• Assignment: Starting with the line that has "Where should I" and finishing with the line that has "Open app.json in the file tree", set down each line below exactly. Pictures are not copied.

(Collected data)
[Start of Attachment]
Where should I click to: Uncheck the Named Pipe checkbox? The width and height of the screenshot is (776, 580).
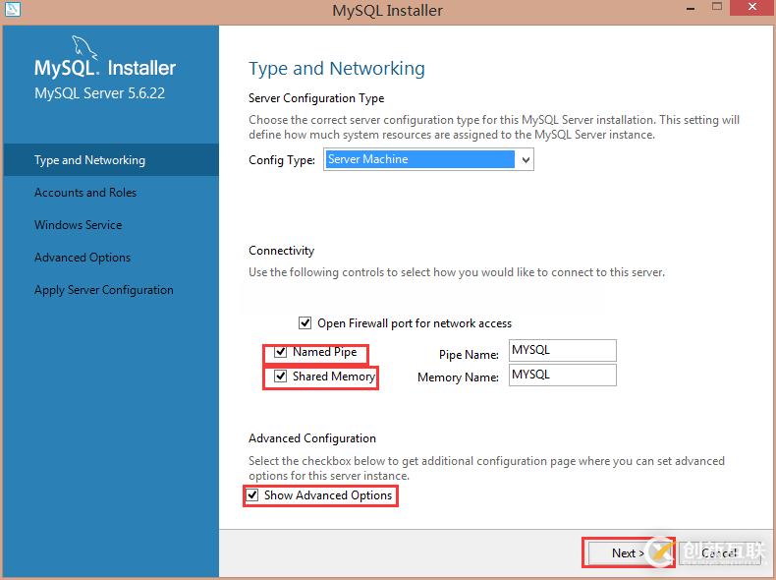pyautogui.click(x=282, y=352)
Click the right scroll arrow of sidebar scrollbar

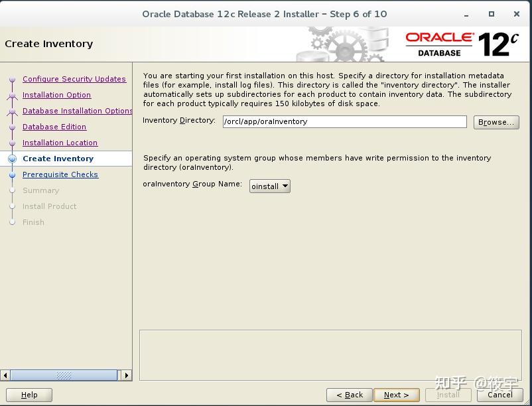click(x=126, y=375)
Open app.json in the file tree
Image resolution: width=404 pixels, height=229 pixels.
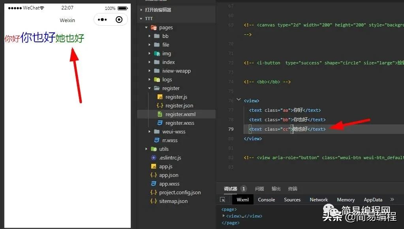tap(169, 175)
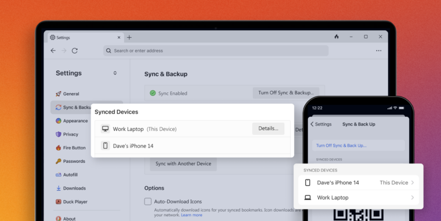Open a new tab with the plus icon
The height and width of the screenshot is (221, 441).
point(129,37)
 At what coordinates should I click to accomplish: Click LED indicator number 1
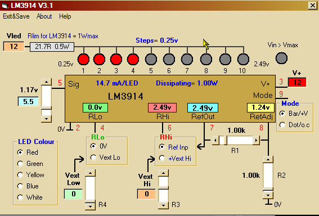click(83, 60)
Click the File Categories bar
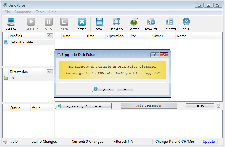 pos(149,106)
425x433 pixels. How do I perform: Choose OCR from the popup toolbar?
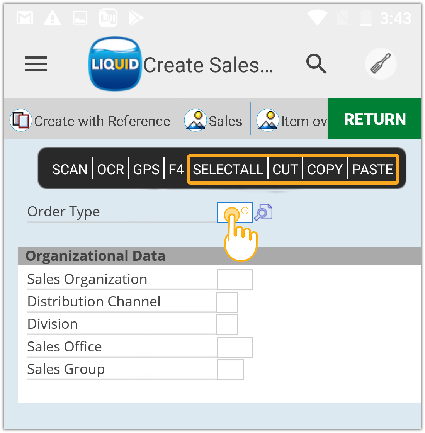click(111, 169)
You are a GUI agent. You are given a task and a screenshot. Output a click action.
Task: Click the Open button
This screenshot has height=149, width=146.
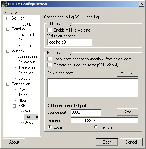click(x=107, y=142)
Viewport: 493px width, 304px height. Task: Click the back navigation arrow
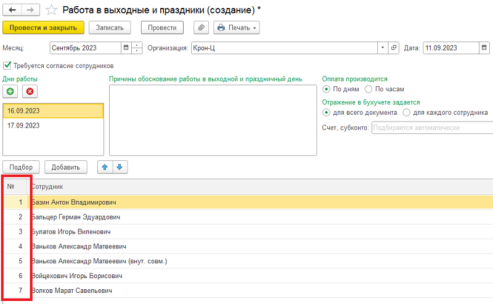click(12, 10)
[End of Attachment]
[Start of Attachment]
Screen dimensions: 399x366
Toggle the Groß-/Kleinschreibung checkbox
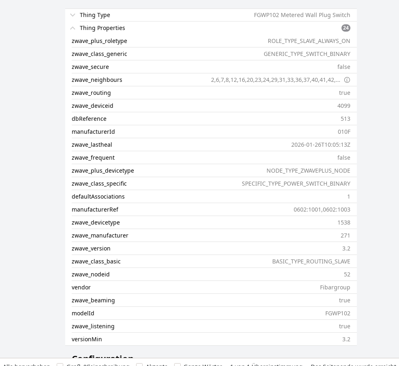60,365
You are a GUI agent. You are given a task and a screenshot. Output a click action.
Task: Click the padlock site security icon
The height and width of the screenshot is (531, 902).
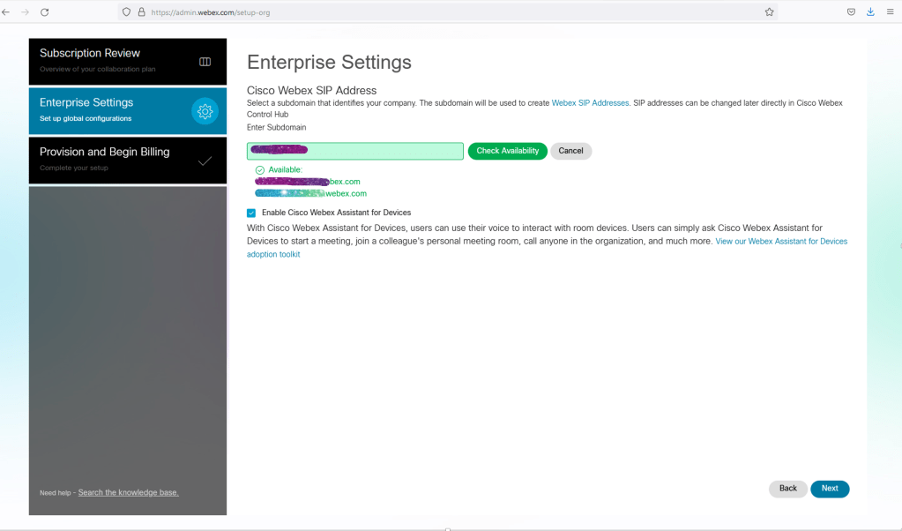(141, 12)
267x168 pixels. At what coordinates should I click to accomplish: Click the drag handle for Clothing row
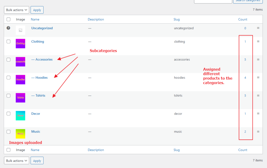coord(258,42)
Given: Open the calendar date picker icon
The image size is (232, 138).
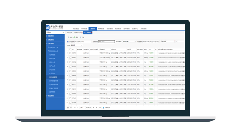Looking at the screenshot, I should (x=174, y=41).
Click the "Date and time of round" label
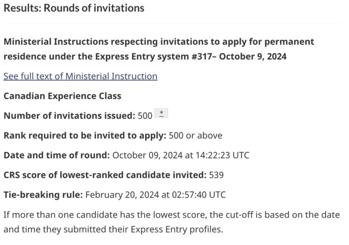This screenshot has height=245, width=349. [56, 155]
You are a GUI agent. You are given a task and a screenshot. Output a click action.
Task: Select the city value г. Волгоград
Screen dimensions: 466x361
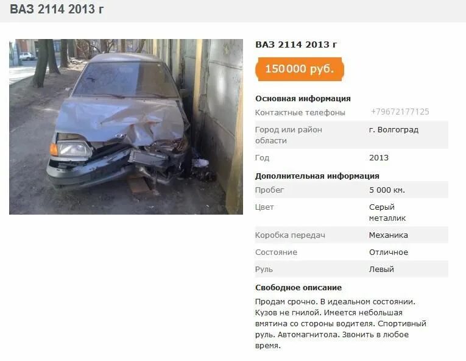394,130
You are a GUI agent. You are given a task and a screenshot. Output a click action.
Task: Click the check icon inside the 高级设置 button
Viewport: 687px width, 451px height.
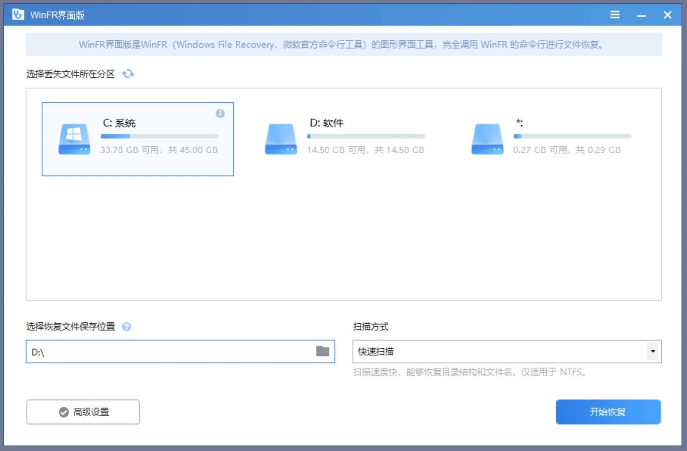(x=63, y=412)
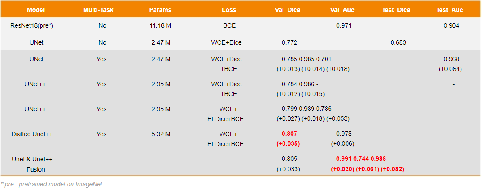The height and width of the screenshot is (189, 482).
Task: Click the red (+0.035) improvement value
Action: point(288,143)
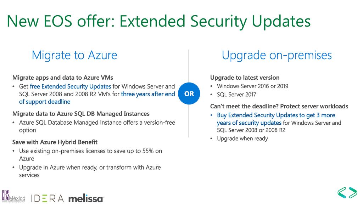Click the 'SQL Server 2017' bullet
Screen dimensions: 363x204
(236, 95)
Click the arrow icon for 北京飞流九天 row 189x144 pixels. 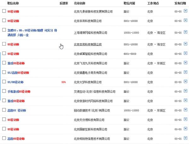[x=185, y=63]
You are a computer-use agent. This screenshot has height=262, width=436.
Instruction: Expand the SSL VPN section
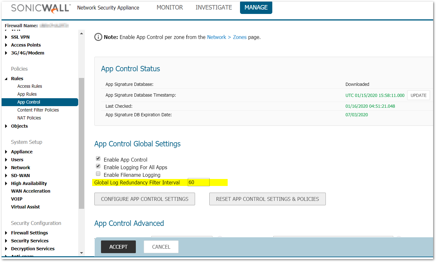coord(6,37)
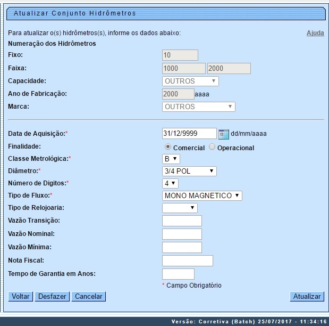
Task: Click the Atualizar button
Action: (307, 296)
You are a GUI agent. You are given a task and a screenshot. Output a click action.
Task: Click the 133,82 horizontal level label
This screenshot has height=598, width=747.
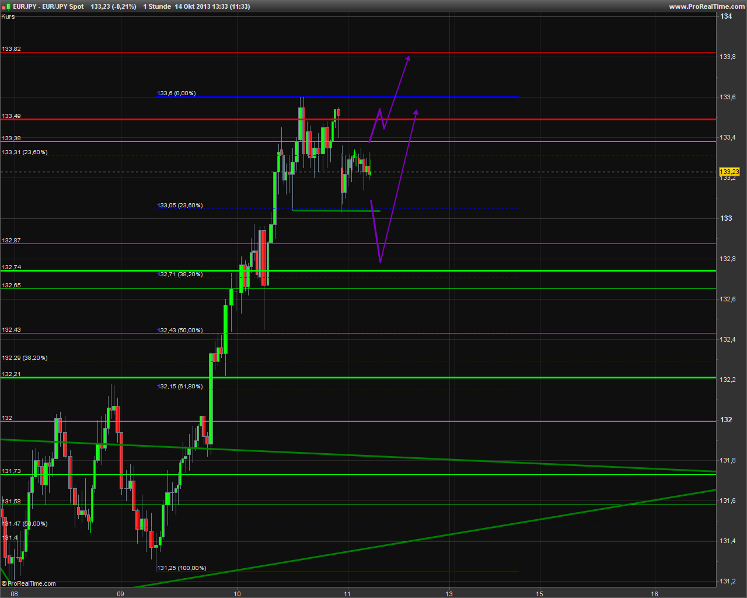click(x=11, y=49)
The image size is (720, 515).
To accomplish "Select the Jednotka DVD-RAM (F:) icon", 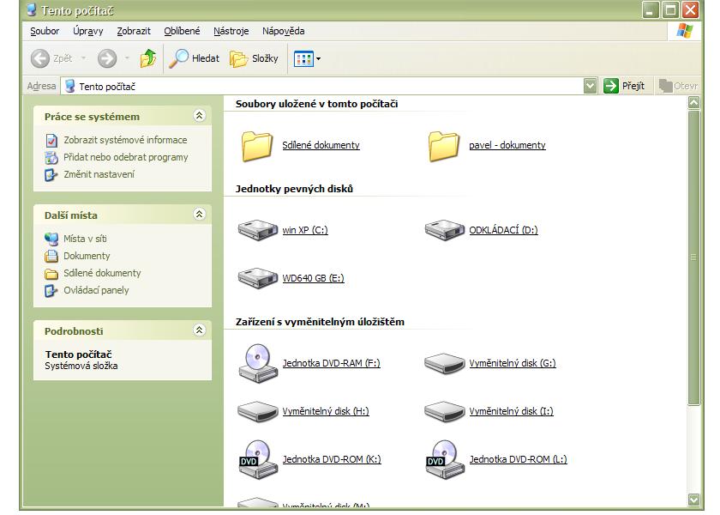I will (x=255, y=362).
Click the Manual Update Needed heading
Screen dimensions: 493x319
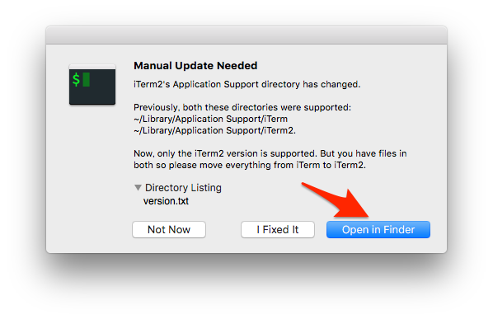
[End of Attachment]
[Start of Attachment]
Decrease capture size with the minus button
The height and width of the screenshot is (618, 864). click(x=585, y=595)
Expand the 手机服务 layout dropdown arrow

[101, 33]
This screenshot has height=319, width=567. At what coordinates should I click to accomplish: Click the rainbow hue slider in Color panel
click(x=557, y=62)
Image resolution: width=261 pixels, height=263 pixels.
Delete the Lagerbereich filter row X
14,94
[End of Attachment]
• Answer area:
Where should I click to: Uncheck the Named Pipe checkbox? The width and height of the screenshot is (776, 580).
pyautogui.click(x=282, y=352)
Click the right scroll arrow of sidebar scrollbar

click(x=126, y=375)
Open app.json in the file tree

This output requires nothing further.